#### [What you should do]
The answer must consist of every line from the data that holds "agent".

....

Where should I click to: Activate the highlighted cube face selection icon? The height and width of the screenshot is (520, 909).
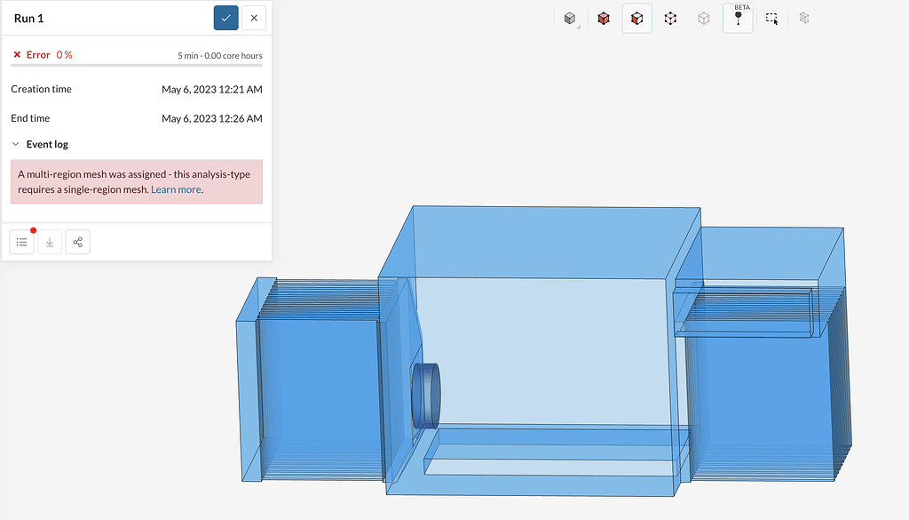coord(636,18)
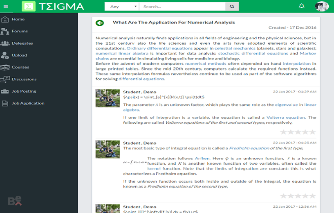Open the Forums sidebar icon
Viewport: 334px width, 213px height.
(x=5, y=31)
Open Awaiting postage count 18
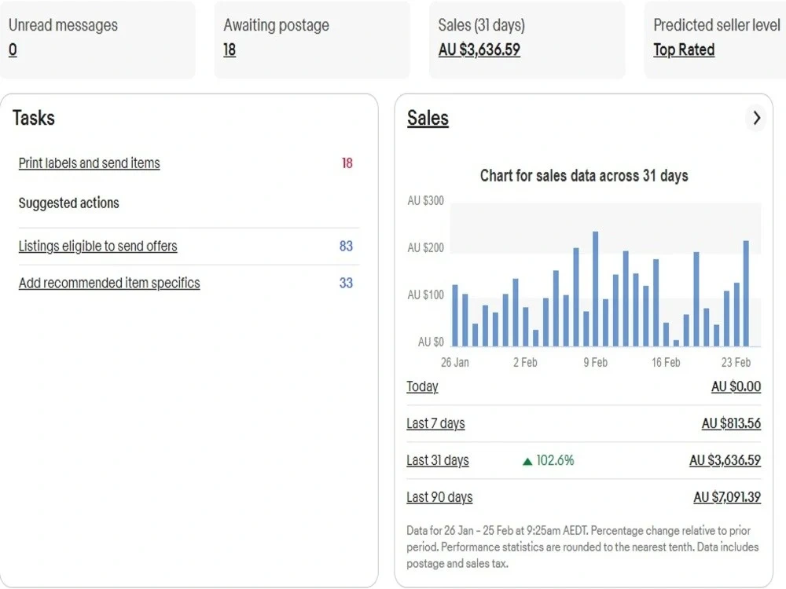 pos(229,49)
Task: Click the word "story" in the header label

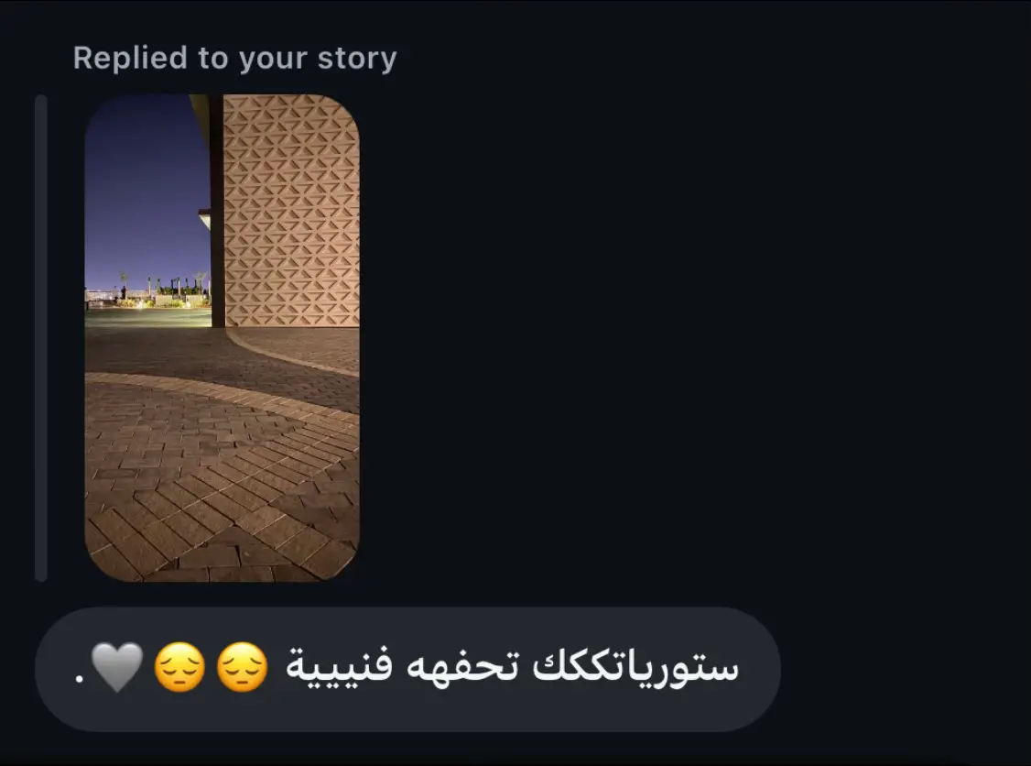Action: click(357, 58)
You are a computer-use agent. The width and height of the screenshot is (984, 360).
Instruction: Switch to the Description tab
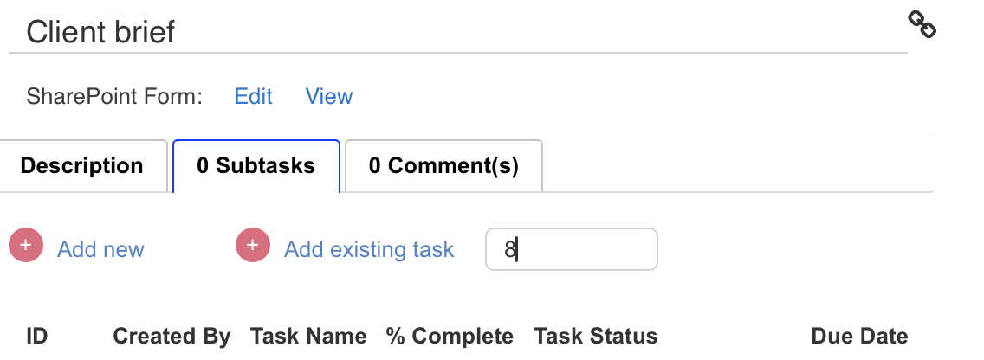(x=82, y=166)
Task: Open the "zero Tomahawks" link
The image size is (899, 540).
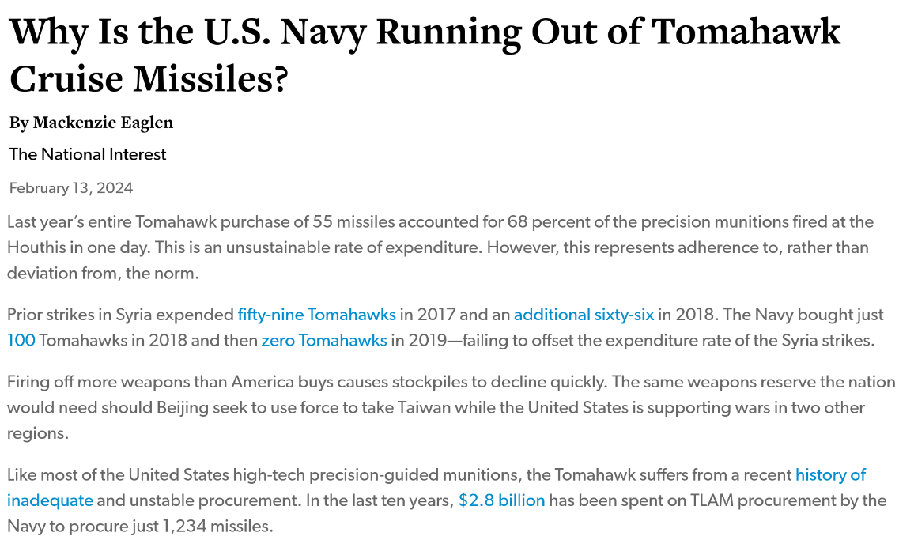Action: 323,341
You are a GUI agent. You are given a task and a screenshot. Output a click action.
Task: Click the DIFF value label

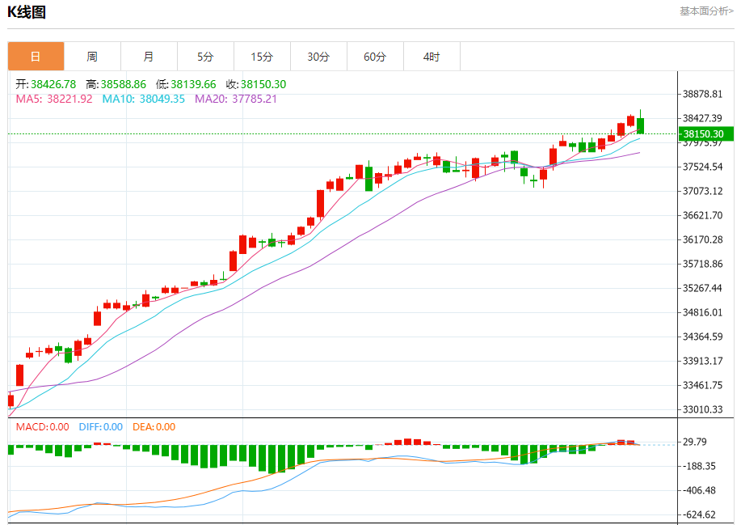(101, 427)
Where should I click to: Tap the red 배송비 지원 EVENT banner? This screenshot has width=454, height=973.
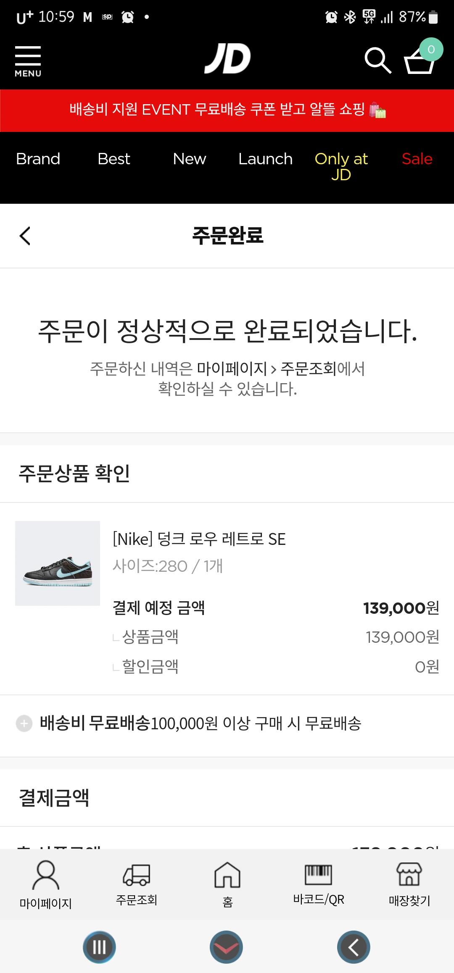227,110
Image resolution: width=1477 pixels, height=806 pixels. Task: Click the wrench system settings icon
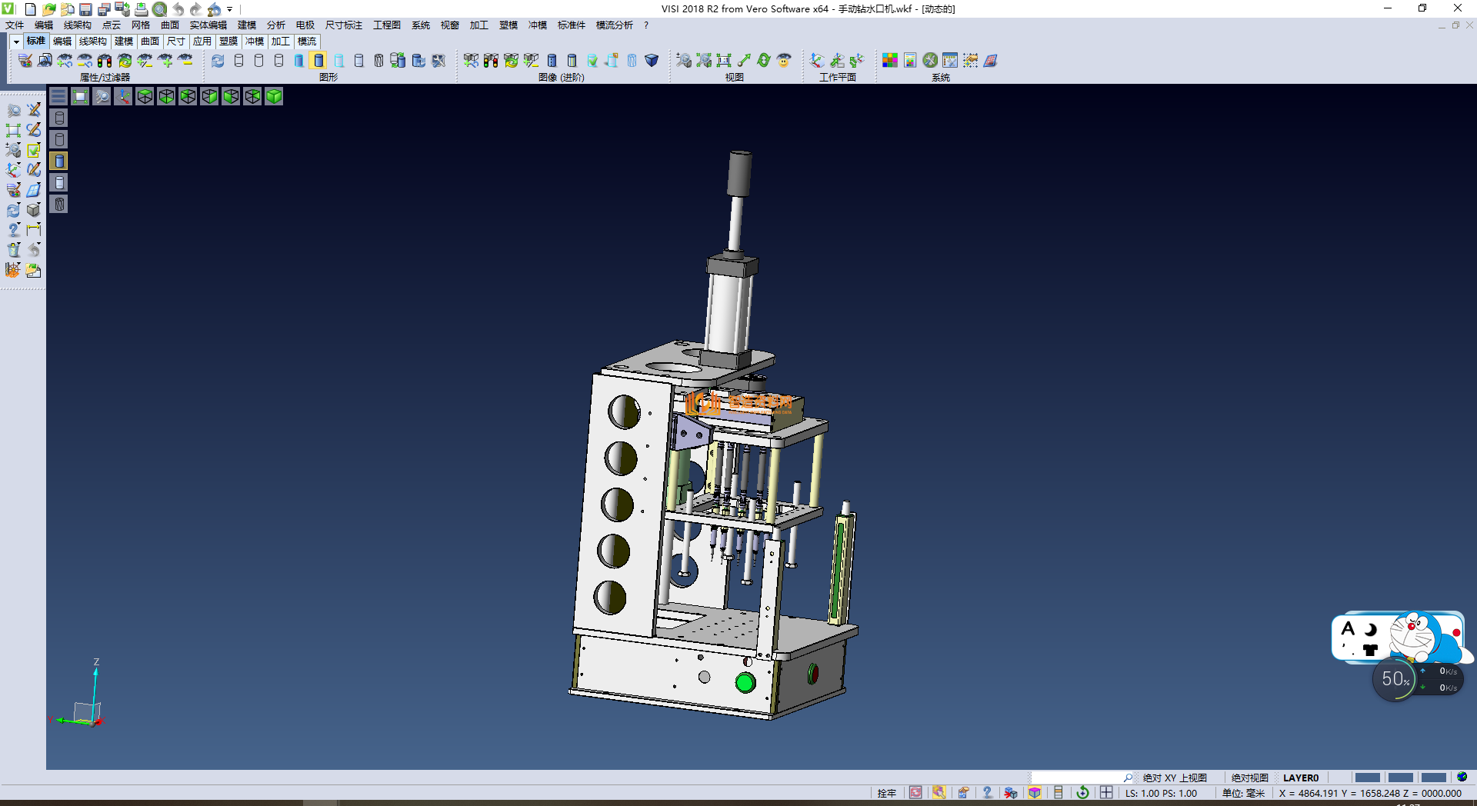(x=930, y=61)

....

#### [Written reply]
You are a computer-use agent. The width and height of the screenshot is (984, 360).
You are a GUI agent. You are given a task and a screenshot. Output a click action.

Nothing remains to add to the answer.